“It sure looks that way,” Dick agreed. “If we could only get our rock cutting in the ‘Narrows’ done before they catch up and go to drilling and blasting across the creek from us it wouldn’t be so bad. But if we don’t.... Believe me, I’m calling the situation pretty complicated, aren’t you?”

“Complicated” was a rather mild word to use in describing the strugglesome industrial battle going on in the narrow gorge of the Tourmaline. Like most mountain canyons, this one offered scanty encouragement to the building of even one railroad line, let alone two. In many parts it was merely a deep, rock-bound chasm, with usually a narrow shelving bank on one side of the stream—but rarely on both.

Having been first in the field, the Nevada Short Line engineers had chosen the easiest route, crossing from one bank of the stream to the other as the ground was most favorable for their purpose. But the competing railroad, coming in later, had ignored the Short Line’s earlier survey, overlapping and even duplicating it in some places, with no regard whatever for the rights of the pioneer company. Under such conditions the struggle for the right-of-way had now developed into a fighting race between the two construction forces, each trying to forge ahead of the other and to seize and hold every foot of the favorable ground.

In this race the Short Line was, for the moment, the winner, having already laid its track some three miles beyond the point where the Overland Central was entering the canyon through the northern gulch and building its trestle. But the race was by no means won. In the ruggedest part of the canyon the Short Line was halted by a rocky buttress through which it was necessary to cut a shelf for the track. And rock blasting is slow work.

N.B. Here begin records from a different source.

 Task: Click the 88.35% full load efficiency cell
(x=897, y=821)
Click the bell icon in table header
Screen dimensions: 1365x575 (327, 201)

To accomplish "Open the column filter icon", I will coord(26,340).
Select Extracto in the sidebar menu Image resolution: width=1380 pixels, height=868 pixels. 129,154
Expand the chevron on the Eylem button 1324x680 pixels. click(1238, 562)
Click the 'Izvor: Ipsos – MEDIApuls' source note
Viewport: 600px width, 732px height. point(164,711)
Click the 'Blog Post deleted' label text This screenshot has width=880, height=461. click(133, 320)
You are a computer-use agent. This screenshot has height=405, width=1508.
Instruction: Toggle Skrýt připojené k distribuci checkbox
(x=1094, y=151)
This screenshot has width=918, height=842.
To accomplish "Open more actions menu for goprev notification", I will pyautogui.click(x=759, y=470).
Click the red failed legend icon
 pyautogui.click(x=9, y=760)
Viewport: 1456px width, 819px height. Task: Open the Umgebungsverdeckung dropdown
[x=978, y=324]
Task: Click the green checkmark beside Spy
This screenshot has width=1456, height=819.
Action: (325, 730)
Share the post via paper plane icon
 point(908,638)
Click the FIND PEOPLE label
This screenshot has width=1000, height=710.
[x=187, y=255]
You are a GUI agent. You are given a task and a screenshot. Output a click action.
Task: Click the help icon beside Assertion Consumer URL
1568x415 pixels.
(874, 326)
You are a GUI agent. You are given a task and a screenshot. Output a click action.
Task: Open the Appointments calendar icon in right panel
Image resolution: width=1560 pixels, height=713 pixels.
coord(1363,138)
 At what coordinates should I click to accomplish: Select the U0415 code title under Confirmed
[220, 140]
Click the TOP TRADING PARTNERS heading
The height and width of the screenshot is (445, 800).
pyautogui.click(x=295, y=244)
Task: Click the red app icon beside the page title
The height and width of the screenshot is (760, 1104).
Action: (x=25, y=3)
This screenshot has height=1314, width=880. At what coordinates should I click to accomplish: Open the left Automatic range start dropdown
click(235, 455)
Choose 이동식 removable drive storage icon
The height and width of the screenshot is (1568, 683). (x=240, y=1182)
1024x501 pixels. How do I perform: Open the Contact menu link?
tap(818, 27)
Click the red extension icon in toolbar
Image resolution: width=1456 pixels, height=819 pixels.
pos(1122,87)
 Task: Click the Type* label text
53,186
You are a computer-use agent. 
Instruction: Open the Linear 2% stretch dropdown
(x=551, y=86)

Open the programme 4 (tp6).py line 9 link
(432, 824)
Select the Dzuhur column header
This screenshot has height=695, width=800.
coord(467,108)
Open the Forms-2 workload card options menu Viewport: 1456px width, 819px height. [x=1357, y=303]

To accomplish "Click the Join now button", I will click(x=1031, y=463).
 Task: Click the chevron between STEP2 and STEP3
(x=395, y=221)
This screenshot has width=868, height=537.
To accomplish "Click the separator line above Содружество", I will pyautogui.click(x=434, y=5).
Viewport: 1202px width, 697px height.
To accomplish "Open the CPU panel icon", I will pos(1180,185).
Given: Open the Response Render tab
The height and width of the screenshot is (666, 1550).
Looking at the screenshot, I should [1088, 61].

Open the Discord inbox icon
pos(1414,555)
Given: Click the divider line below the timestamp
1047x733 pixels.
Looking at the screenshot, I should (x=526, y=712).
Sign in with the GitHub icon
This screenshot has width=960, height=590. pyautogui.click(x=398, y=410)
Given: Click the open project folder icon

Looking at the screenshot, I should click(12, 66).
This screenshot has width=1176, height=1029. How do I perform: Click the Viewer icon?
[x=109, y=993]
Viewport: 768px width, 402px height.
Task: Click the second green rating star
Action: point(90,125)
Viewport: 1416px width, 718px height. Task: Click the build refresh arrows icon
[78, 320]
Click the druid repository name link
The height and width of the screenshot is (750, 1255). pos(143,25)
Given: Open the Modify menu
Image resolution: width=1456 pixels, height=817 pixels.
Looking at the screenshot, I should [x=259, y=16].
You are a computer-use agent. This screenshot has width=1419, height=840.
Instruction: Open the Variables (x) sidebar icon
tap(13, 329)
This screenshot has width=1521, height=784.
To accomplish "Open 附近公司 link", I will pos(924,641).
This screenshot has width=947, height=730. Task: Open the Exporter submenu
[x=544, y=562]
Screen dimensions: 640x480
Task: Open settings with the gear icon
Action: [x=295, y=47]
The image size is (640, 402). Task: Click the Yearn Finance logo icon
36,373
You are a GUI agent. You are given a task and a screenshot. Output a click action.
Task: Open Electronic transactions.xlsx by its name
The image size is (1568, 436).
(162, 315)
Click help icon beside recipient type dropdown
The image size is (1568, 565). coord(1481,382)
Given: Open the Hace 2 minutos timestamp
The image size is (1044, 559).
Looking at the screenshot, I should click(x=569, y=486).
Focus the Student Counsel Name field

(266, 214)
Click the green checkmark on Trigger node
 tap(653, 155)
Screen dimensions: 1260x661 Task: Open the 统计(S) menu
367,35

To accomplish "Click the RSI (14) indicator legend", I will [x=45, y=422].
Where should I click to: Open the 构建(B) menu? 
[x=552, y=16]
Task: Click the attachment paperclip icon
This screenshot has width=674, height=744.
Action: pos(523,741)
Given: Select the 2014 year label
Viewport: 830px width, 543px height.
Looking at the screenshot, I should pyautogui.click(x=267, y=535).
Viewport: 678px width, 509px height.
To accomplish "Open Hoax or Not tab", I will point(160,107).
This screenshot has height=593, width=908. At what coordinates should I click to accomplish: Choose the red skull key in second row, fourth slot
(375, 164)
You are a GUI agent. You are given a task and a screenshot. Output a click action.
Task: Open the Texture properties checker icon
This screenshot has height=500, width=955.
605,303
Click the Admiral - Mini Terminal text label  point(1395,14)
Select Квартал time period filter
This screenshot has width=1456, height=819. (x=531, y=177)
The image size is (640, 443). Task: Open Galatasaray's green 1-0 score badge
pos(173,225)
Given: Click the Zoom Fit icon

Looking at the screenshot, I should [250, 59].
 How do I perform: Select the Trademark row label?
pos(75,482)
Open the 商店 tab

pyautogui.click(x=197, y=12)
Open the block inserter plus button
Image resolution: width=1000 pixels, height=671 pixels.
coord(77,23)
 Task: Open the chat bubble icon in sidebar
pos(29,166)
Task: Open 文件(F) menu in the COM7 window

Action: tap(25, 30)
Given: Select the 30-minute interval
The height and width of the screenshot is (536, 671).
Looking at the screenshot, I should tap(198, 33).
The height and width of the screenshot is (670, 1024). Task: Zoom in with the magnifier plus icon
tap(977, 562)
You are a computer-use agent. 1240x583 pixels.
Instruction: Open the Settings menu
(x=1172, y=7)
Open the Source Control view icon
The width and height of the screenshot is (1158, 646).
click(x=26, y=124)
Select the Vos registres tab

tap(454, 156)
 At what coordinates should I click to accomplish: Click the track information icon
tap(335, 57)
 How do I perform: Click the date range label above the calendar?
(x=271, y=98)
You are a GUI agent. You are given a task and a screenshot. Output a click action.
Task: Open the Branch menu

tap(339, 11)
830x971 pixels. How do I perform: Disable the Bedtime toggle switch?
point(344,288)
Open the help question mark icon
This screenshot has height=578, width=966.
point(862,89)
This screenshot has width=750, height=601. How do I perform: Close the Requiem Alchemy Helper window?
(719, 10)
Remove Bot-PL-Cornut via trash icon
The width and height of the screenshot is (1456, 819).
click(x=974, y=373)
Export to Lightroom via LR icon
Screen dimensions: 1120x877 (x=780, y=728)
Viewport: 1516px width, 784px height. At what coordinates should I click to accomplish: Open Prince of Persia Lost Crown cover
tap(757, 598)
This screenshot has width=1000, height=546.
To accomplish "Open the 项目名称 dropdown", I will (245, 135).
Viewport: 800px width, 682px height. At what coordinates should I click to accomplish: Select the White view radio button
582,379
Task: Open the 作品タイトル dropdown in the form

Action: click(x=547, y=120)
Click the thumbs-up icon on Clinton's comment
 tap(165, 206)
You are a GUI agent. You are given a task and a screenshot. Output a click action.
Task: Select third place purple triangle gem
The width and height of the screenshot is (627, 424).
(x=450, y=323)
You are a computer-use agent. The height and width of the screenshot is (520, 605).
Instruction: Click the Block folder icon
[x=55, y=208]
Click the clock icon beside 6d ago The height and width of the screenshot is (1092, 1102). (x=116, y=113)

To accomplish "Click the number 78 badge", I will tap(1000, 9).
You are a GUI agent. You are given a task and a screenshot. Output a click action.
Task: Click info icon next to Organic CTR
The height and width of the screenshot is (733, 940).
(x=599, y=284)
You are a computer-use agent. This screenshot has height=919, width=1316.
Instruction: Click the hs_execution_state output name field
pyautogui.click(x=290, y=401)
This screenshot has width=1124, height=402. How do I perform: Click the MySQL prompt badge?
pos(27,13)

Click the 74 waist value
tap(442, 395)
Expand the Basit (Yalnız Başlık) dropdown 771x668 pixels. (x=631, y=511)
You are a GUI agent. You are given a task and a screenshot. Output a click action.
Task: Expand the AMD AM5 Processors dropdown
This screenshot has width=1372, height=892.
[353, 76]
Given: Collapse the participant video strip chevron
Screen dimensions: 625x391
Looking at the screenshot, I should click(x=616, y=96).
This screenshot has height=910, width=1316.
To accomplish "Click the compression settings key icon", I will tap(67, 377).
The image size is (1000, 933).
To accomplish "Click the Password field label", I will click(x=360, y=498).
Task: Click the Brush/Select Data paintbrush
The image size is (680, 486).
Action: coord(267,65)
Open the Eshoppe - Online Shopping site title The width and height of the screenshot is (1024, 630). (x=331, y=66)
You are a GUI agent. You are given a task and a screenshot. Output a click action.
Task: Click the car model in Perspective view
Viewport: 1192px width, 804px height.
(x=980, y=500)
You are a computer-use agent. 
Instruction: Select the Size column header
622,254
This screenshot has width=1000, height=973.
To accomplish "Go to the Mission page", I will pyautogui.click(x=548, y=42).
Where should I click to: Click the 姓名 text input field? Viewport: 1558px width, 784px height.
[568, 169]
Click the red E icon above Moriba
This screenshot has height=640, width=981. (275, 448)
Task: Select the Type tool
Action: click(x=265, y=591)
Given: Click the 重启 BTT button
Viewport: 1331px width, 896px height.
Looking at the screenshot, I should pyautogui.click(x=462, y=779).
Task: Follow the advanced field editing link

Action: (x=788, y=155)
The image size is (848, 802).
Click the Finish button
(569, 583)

Two and a half miles above the scene of hurried trestle-building, and a scant half-mile below their own “end of track,” the two boys on the storming 815 saw another gang of Overland Central graders at work on the opposite side of the gorge. They were on a steep slope covered with great boulders and standing “monuments” of eroded rock in curious formations. Neither Dick nor Larry could make out what the men were doing, but they seemed to be actively busy doing something.

“They’re coming right along with the graders without waiting for their trestle to be finished,” Dick pointed out. Then: “Say, Larry—I didn’t realize that their grade was so much higher up than ours. If their track is as high as those fellows are working they must be making altitude a lot faster than we are.”

“They need to make it,” Larry explained. “They are planning to go into Little Ophir on a grade much higher than ours; or at least, they’ve made one survey that way. Mr. Goldrick told me so when I was out working with him yesterday.”

“Which the same spells a heap more trouble for us,” said Dick gloomily. “Having the height on us that way, every blast they fire will bombard our track and our working gangs. Looks to me as if we’ve simply got to keep ahead of them; that’s all there is to it!”

Reaching the temporary “front” camp at Pine Gulch, in a little park-like widening of the canyon, they left the surveying instruments in the office tent and walked on up the gorge to report for duty to Goldrick, the assistant engineer in charge of the rock cutting in the Narrows.